Portland also had a really solid 2013 NBA Draft, picking up Allen Crabbe and CJ McCollum. While they aren't polished yet, it only adds to their overall depth and bodes extremely well for their future. Their second year big man Miles Leonard is still awkward, but does provide size in case Lopez or Aldridge get into foul trouble. The most underrated addition of the offseason happened when Houston traded Portland PF Thomas Robinson for literally nothing. The #5 pick of the 2012 Draft is at his third stop in the NBA, which is unusual at this point. But I believe it is because he is a victim of circumstances. The Kings had no business drafting him when they already had numerous big men at the time, and inexplicably moved him to Clutch City during the season. As much as Houston would have loved to keep him, they knew it was not financially possible with the addition of Dwight Howard.
Are they that good, or are the Blazers a fluke?
I can confidently say today- they are not a fluke. Fluke teams might beat one, maybe two elite teams in one season. By my count, they have beaten three in nineteen games (OKC, San Antonio and the Pacers.) They also beat two very good teams (Warriors and Nuggets). Portland doesn't just scrape by, either. They beat those five teams by an average of 9.6 ppg.
The most interesting part of their season is that their three losses are from two teams: The Houston Rockets and wait for it.....keep waiting....the Phoenix Suns- TWICE. The first two losses were against those two teams in the first four games, preventing the Blazers from starting 15-0.The Rockets at that point had yet to play a solid game together and still have issues with chemistry and health, so that loss for Portland was especially interesting. The second loss to Phoenix prevented them from being undefeated, but was not even close, losing 120-106. So without losses to two VERY inconsistent teams, Portland would be 19-0.
What's their biggest weakness?
Right now, I'd say their youth. Aside from Aldridge, the team is very young and lacks and real playoff experience. While playing hot is impressive in the early part of a season where no one pegged them to be anywhere close to the playoffs, playing well in May and June is exponentially better.
Where will the Blazers finish at the end of the year?
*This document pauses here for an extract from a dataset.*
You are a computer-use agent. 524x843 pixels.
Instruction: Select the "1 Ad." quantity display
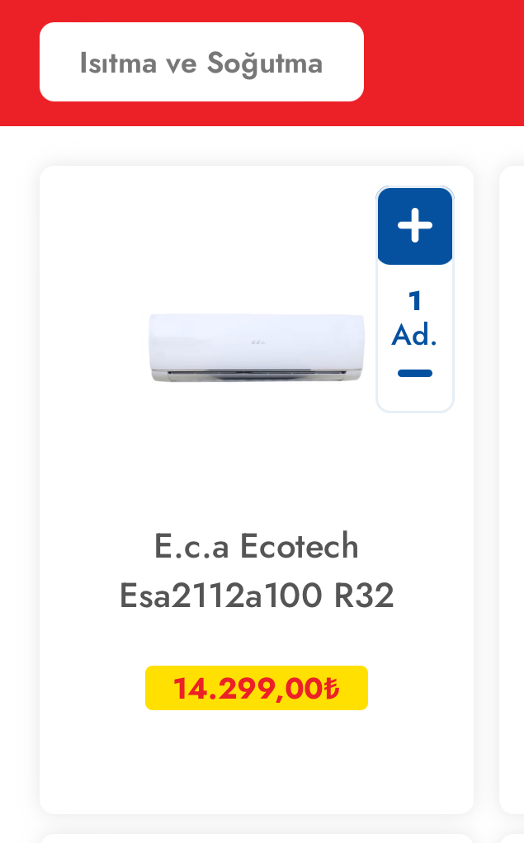click(x=415, y=319)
This question will be the hardest to answer. You could literally have them anywhere from 1-8 based off how young the season is, and how wild the West can be. The fact that they have been so resilient in the face of pressure and quality opposition, along with their young, talented core make them a true threat this season. Combine that with their consistency, and I would have them finish 3rd in the West, bumping the Clippers and Rockets down a notch.